[Source data]
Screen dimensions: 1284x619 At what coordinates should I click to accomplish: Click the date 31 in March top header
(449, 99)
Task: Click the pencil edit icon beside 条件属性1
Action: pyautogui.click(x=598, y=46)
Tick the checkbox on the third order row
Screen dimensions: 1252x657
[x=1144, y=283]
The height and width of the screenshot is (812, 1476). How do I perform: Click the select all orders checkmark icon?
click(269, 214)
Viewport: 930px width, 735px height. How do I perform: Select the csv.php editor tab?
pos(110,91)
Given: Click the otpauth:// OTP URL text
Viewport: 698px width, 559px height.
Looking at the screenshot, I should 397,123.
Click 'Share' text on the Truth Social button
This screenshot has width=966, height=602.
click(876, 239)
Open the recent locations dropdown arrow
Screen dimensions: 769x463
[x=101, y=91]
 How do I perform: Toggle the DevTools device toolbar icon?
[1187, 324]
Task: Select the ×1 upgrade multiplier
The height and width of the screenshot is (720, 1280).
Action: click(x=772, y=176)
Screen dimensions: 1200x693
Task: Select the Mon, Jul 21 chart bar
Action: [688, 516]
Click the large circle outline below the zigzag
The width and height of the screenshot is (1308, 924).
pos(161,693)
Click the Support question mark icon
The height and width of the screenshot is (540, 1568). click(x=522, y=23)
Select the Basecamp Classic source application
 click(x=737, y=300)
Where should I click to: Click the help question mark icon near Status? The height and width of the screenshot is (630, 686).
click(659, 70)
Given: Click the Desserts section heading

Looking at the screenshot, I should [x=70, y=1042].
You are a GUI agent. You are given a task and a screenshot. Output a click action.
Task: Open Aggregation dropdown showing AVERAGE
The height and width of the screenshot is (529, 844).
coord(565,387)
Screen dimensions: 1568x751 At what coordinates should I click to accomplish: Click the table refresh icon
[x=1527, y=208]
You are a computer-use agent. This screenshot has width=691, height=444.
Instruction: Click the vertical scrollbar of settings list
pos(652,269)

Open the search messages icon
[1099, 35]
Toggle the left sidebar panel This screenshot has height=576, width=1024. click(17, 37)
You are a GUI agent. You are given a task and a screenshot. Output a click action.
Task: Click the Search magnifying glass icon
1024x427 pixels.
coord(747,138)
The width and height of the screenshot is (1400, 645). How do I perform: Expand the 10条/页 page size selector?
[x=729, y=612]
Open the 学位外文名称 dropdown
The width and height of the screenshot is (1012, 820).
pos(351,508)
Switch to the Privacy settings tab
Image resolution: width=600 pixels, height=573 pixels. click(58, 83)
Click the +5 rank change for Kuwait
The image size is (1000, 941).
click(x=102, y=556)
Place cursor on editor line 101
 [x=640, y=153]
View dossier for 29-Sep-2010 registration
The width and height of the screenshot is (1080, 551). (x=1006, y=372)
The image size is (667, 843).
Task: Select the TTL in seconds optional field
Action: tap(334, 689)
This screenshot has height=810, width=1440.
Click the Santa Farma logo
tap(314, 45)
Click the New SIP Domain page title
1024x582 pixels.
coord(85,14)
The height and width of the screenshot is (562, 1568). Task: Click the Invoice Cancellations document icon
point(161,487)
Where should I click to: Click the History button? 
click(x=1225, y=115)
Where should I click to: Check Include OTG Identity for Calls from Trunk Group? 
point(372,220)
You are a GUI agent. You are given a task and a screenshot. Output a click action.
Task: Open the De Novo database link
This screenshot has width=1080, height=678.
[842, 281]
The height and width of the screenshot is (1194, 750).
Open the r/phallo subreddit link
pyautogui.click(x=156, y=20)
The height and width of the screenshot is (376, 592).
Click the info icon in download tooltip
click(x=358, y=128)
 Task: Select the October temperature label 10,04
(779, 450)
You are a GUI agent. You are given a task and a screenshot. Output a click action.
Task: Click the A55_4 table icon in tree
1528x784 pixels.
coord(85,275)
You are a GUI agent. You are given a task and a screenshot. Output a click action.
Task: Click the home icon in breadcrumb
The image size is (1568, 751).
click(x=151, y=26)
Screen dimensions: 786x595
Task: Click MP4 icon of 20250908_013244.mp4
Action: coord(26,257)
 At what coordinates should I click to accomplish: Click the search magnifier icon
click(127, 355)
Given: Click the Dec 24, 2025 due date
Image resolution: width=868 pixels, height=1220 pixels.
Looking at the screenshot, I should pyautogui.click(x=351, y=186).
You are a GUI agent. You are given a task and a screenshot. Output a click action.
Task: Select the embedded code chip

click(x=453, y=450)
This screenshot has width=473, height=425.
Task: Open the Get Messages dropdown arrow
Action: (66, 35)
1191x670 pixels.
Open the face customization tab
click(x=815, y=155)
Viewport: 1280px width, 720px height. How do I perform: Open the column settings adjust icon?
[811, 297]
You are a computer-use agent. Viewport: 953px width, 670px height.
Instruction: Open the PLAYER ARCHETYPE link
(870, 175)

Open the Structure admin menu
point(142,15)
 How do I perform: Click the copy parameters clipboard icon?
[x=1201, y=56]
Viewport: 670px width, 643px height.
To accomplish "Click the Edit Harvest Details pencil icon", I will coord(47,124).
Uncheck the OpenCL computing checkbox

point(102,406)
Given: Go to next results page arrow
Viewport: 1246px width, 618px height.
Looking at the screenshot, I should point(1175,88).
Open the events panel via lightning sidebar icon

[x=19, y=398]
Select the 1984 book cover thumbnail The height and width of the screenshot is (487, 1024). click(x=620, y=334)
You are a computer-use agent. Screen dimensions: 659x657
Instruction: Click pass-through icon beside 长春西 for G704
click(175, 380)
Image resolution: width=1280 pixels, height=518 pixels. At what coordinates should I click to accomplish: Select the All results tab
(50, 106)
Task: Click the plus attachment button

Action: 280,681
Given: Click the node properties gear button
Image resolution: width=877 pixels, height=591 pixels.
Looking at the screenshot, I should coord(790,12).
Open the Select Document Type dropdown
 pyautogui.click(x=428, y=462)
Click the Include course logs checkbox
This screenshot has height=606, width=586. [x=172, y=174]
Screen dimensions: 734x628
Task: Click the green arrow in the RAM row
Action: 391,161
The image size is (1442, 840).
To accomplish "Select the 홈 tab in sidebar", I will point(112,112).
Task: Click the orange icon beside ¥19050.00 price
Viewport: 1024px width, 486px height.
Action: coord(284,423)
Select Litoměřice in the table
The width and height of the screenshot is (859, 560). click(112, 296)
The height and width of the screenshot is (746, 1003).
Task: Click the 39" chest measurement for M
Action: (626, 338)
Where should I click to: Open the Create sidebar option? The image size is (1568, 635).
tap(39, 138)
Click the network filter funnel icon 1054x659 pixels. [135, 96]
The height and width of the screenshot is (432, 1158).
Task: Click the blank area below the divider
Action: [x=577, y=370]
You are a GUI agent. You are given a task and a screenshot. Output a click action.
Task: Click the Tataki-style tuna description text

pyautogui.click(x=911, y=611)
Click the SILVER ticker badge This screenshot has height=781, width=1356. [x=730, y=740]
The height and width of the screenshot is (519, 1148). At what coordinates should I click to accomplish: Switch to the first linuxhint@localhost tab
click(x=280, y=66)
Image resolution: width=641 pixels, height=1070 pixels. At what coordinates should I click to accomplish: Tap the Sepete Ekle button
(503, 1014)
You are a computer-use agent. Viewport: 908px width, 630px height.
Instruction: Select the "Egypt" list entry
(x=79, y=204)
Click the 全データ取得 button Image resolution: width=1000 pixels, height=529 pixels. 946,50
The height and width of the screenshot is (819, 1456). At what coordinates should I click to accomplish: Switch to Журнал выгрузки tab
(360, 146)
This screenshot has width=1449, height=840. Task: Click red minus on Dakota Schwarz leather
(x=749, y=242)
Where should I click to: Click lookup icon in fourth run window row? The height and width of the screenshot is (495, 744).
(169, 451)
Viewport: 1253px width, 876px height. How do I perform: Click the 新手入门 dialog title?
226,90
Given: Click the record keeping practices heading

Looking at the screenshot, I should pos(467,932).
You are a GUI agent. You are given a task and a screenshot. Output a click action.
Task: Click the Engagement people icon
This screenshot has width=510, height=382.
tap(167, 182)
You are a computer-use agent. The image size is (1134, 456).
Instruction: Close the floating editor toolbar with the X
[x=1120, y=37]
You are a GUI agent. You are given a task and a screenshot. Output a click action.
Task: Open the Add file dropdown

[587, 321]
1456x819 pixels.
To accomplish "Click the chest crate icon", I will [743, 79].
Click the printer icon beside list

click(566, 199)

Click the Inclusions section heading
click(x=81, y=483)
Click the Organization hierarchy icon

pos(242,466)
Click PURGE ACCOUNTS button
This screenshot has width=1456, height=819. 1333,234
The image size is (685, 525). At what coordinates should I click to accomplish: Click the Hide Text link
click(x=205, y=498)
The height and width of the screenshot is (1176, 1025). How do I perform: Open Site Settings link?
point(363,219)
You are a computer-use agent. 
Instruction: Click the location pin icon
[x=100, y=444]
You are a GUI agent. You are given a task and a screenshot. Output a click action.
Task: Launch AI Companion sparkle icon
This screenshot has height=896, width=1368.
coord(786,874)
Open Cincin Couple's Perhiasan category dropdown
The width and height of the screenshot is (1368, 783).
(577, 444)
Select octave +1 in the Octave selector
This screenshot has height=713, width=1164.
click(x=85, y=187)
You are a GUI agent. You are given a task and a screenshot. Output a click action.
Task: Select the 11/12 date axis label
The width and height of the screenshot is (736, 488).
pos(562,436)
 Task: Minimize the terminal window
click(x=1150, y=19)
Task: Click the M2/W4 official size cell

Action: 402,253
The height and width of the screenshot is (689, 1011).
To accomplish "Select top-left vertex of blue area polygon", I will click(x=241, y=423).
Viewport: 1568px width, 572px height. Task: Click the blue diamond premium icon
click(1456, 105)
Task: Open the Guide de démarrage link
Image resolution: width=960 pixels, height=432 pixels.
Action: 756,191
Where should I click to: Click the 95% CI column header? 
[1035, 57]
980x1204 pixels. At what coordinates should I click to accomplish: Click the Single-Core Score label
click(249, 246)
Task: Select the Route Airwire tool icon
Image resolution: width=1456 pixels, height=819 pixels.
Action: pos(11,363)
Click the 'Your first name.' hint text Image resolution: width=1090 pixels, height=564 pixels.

| Task instructions |
Please show every line of the entries above that contains the word "left".

| Answer |
Toggle the left sidebar panel This screenshot has height=576, width=1024. click(17, 37)
To accomplish "Select top-left vertex of blue area polygon", I will click(x=241, y=423).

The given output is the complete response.